— BEGIN Exercise data —

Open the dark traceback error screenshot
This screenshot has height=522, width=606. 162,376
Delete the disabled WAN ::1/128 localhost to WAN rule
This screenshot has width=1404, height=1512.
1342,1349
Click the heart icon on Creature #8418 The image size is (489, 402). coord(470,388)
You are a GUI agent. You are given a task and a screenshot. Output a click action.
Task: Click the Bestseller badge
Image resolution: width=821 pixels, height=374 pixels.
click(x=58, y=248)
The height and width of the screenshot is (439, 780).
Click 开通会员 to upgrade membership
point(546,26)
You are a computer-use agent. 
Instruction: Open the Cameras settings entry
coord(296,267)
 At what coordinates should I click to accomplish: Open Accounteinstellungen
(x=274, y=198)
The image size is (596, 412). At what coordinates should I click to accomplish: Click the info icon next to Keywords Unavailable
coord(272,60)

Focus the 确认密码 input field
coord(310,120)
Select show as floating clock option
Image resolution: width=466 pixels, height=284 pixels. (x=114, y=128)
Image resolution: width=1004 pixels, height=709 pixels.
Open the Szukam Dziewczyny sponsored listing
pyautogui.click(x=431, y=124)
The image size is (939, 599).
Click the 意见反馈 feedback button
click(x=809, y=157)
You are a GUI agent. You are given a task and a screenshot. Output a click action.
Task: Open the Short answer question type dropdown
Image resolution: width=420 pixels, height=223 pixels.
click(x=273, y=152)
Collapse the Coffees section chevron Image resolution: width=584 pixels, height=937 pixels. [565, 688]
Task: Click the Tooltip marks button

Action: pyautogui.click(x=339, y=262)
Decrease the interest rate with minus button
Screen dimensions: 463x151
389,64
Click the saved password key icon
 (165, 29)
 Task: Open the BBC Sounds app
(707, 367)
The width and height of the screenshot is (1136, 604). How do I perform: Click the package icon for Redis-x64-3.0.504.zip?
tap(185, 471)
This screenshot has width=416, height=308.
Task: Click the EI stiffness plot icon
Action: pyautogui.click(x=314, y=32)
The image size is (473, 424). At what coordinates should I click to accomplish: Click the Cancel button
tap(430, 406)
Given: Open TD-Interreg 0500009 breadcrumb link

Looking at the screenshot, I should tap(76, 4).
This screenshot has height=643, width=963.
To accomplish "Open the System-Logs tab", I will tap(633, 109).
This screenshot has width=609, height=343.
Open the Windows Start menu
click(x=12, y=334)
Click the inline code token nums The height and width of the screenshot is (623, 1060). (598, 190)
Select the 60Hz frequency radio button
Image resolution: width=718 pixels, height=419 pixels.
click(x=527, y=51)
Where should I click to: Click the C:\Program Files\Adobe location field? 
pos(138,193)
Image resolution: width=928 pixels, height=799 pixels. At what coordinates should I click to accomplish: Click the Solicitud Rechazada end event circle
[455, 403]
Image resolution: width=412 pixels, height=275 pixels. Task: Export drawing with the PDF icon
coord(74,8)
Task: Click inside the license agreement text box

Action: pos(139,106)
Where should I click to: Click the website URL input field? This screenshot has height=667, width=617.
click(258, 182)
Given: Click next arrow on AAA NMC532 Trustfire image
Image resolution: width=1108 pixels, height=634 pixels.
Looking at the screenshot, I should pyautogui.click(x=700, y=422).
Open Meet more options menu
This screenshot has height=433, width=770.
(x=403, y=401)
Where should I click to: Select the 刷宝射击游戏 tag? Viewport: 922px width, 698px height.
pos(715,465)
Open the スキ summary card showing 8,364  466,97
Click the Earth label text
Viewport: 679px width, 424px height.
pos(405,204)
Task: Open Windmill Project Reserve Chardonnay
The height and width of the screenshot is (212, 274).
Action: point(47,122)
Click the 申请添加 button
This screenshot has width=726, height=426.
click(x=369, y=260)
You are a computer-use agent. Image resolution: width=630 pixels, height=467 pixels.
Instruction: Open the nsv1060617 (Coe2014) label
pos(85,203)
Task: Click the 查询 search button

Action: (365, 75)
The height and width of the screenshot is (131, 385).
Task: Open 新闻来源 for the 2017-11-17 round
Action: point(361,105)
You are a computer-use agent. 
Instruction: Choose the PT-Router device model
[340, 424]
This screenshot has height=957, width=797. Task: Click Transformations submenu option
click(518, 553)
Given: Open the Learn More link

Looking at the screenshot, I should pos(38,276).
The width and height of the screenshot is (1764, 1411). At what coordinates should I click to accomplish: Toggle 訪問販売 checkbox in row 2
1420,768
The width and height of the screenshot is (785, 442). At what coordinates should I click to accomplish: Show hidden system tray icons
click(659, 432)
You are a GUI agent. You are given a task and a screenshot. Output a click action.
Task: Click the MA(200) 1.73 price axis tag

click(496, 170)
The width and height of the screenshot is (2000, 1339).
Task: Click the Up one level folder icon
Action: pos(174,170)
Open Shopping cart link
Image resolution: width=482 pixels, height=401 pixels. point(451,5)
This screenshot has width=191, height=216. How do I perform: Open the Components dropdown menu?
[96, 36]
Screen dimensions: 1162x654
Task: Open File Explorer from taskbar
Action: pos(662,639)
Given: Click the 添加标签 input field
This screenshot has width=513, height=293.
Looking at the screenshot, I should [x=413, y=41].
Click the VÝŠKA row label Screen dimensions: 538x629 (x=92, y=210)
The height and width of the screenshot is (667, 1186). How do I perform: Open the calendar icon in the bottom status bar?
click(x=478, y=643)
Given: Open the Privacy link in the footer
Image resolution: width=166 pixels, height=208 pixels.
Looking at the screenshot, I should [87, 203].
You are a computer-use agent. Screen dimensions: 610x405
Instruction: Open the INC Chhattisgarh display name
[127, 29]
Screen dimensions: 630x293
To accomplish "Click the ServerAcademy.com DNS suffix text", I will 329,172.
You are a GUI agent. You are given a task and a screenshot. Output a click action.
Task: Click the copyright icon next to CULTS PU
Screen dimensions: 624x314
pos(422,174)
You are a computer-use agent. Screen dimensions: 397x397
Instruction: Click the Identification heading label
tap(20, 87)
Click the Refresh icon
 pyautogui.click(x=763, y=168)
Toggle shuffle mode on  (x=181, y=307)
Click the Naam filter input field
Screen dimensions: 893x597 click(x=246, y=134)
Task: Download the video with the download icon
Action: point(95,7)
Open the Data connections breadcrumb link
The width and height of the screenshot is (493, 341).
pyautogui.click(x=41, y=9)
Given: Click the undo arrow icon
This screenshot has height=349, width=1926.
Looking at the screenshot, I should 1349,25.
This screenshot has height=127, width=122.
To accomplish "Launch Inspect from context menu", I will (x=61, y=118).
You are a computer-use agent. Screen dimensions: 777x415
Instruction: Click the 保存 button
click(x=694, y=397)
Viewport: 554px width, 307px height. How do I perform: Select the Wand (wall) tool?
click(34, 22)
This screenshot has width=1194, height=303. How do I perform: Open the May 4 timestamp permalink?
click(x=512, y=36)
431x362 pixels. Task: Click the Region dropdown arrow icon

— END Exercise data —

# What needs to be done
Please identify every line in the records above that contains the word "Where", matching its case, and copy each of those lines in full.

# Result of this exercise
Where should I click to: Click the C:\Program Files\Adobe location field? 
Where should I click to: Click the website URL input field? This screenshot has height=667, width=617.
Where should I click to: Select the 刷宝射击游戏 tag? Viewport: 922px width, 698px height.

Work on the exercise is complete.